MAGNETIC RESONANCE IMAGING (MRI) AND MAGNETIC RESONANCE SPECTROSCOPY (MRS) OF INTRACRANIAL LIPOMAS

R. Fründ, A. Geissler, M. Gliese, J. Seitz, S. Feuerbach

Rüdiger Fründ Institut für Röntgendiagnostik Klinikum der Universität Regensburg, D-93042 Regensburg Germany

Received 6/3/97 Accepted 9/16/97

TABLE OF CONTENTS

1. Abstract

2. Introduction

3. Materials and Methods

3.1. Patients

3.2. Methods

3.3. Imaging

3.4. MR Spectroscopy

3.4.1. In vivo measurements

3.4.2. Ex vivo measurement

4. Results and Discussion

4.1. Imaging

4.2. Spectroscopy

5. References

1. ABSTRACT

We show a detailed magnetic resonance (MR) examination of two rare pericallosa lipomas with a fat suppression imaging sequence and proton MR spectroscopy. For comparison, subcutaneous fat and lipids in glioblastomas were examined with ¹H MR spectroscopy in vivo and ex vivo. Fat suppression makes the identification of lipomas simple. It is suggested that ¹H MR spectroscopy shows no differences in the aliphatic chain length of lipoma and subcutanous fat, whereas lipids in glioblastomas have a much shorter chain length. Chain length of fatty acids in lipoma measured with in vivo MR spectroscopy are in concordance with data from the literature.

2. INTRODUCTION

The intracranial lipoma is a rare benign neoplasm. In an autopsy study, lipomas accounted for only 0.08 % of all brain tumors (1). Another study yielded a value of 0.1 % (2). With the introduction of computed tomography (CT), the incidence of this often symptom-free tumor increased. In a study of Kazner et al. (3) including 17,500 cranial CT scans, the incidence for intracranial lipomas was 0.06 % for all CT scans and 0.34% of all intracranial tumors. The widespread use of the magnetic resonance imaging (MRI) will probably further increase the incidence.

Intracranial lipomas are midline tumors. Even though the etiology of lipomas is still unknown (4), they are congenital malformations, sometimes even called lipomatous hamartomas (5). They possibly originate from meninx primitiva (6). Pericallosa lipomas are often associated with other developmental malformations such as partial or complete agenesis of corpus callosum (7).
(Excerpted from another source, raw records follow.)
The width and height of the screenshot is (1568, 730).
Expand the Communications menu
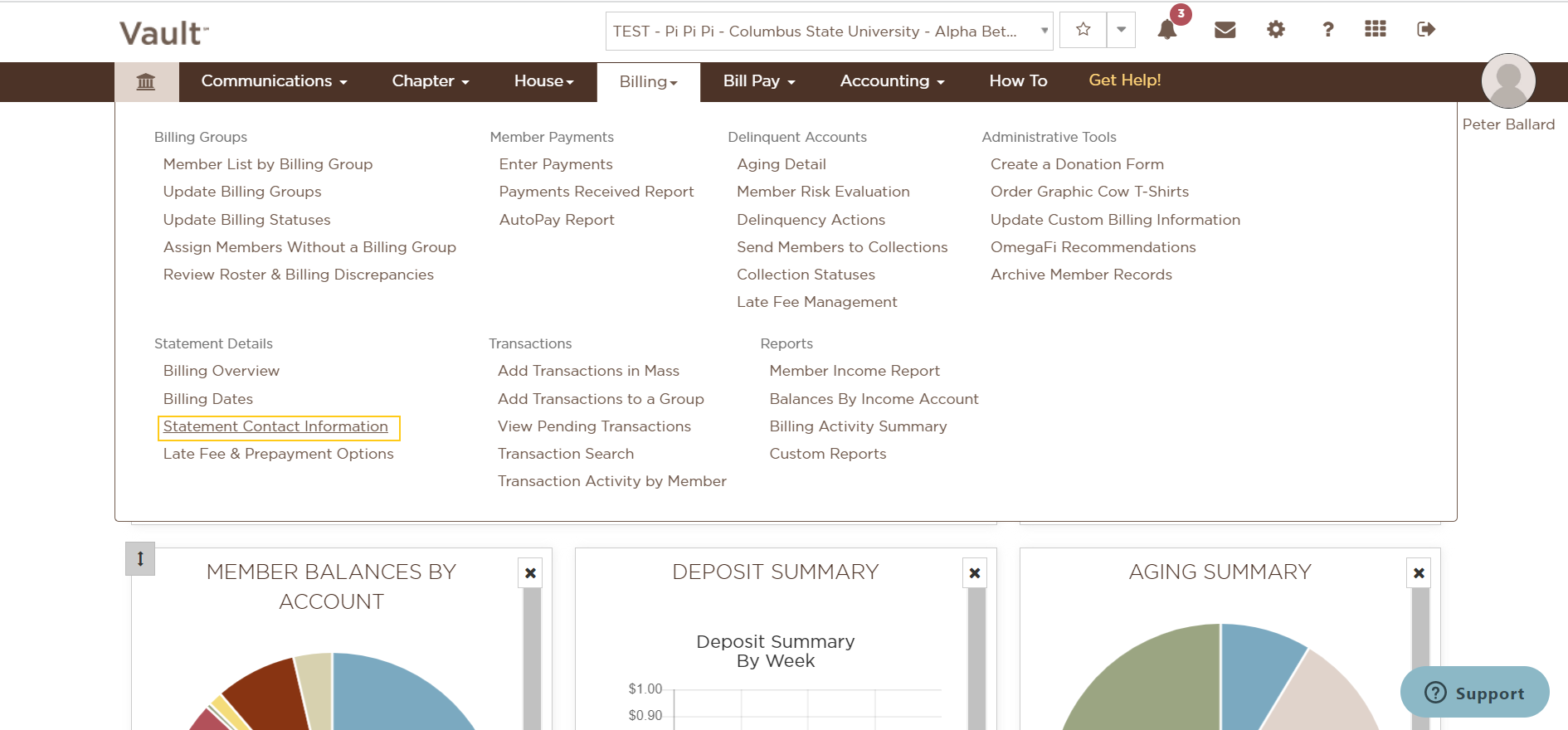click(x=275, y=81)
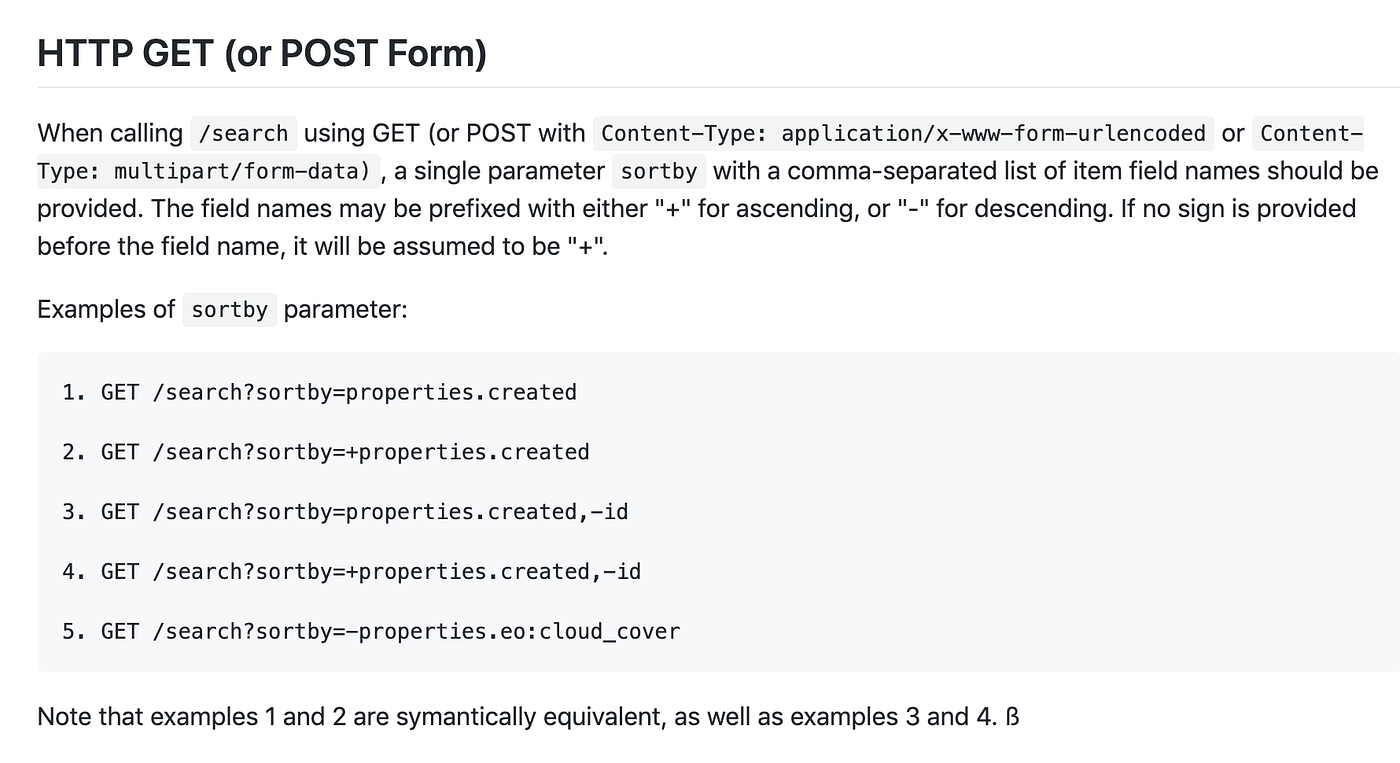This screenshot has height=763, width=1400.
Task: Click the /search inline code snippet
Action: [x=244, y=133]
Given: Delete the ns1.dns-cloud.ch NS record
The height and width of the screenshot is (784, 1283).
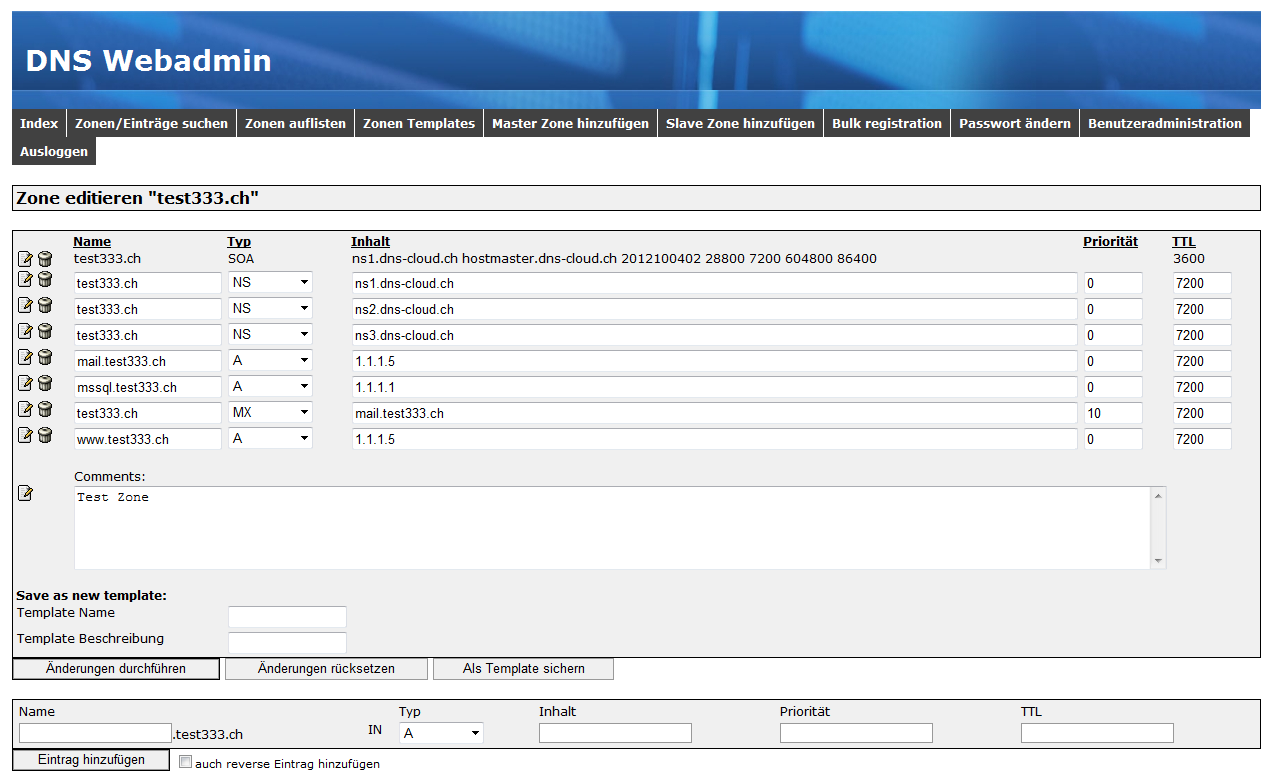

Fatty tissue can be easily identified with MRI if sequences with fat suppression are used. Magnetic resonance spectroscopy (MRS) allows even more specific identification of fatty tissue especially lipids. MRS offers insights on the structure of lipids present in lipomas, malignant tumors and normal fat and allows detection of structural differences.

3. MATERIALS AND METHODS

3.1. Patients:

Patient A was an 18 year old woman with headache. No biopsy was performed. Patient B was a 50 year old man. The only clinical symptom was a non stable heel to toe gait. Surgical biopsy was performed. Both patients had no abnormal cerebral liquor circulation. Four patients (1 female, 3 males, ages 58 to 73 years) with histologically verified glioblastomas grade IV (WHO) and high levels of fat signals, detected by MRS, were evaluated for the glioblastoma group. Subcutaneous fat was measured in the neck of a healthy, 35 year old man. Intraoperatively collected biopsy specimens were immediately frozen in liquid nitrogen. Normal subcutaneous fat sample was collected from the back of a person with no known disturbance in the metabolism during intervertebral disc surgery.

3.2. Methods:

For all in vivo examinations, a 1.5 T Magnetom SP 63 (Siemens, Erlangen, Germany) with a CP-headcoil was used.

3.3. Imaging:

T1 weighted MR-images were aquired with spinecho technique (TR = 570 ms, TE = 15 ms) in axial or sagital orientation. Slice thickness was 6 mm with a 20 % gap. 19 slices were aquired. Fat suppression was performed by a spectral saturation pre-pulse.

3.4. MR Spectroscopy:

3.4.1. In vivo measurements:

A stimulated echo sequence (STEAM) with 20 ms echotime, 30 ms mixing time and 1.5 s repetition time was used. Voxel size was 15x15x15 mm. 256 aquisitions with 1k points were accumulated. FIDs were eddy-current compensated with a commercialy available software using a reference scan without water suppression (8). Data were transferred to an external PC, zerofilled to 16 k points, fourier transformed, phase and baseline corrected. The resonances were Gauss fitted and integrated. T1 and T2 relaxation times were not considered.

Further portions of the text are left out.